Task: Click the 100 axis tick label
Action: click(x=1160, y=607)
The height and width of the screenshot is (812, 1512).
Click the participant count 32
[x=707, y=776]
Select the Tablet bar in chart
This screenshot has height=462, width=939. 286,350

* * *

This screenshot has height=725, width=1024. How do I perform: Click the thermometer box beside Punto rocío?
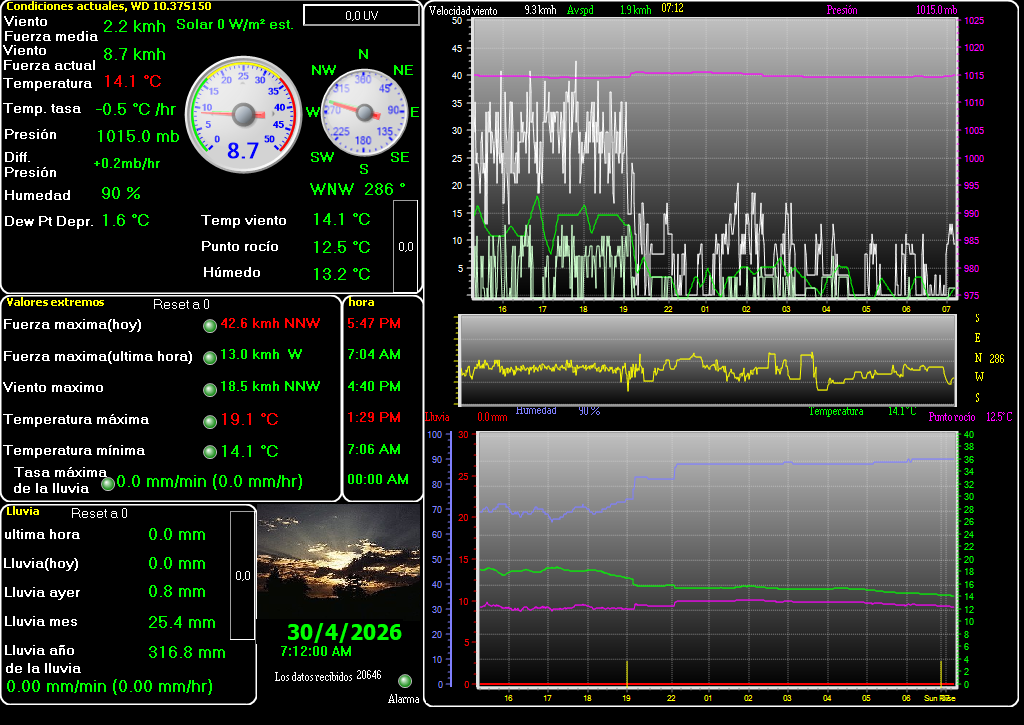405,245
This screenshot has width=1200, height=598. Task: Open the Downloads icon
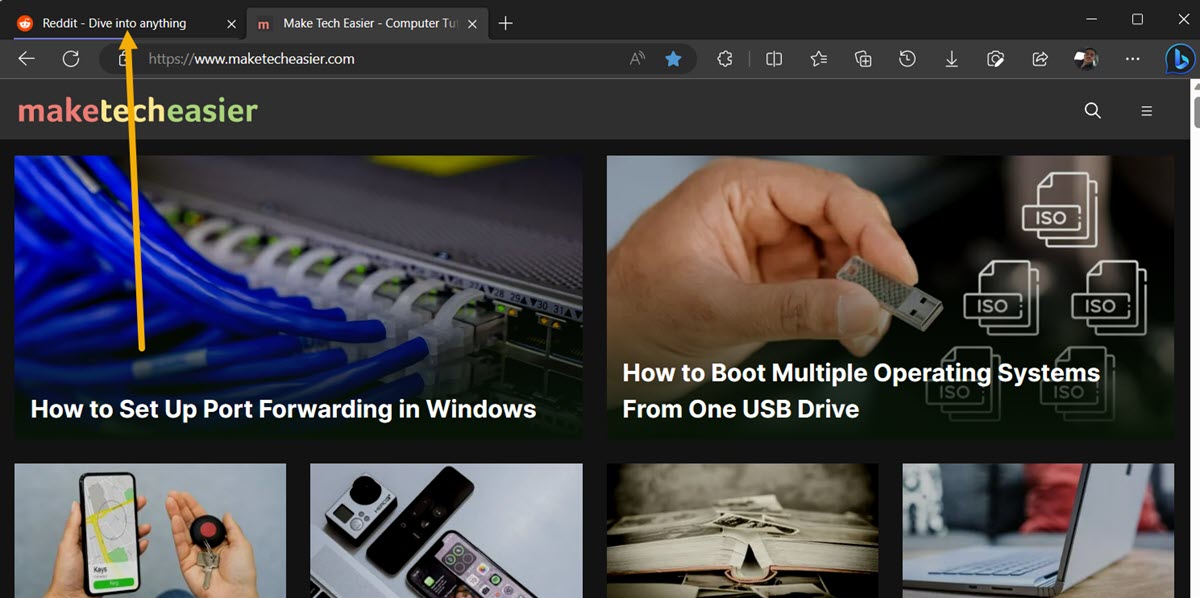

**What to do:** Please repeat, exactly as written, the lines in the records above, starting with the one that has "This screenshot has height=725, width=1024." and going on through the one that has "This screenshot has width=1200, height=598.". Pictures are to be left out.

**Task answer:**
This screenshot has height=725, width=1024. How do I perform: Click the thermometer box beside Punto rocío?
405,245
This screenshot has width=1200, height=598. Task: Open the Downloads icon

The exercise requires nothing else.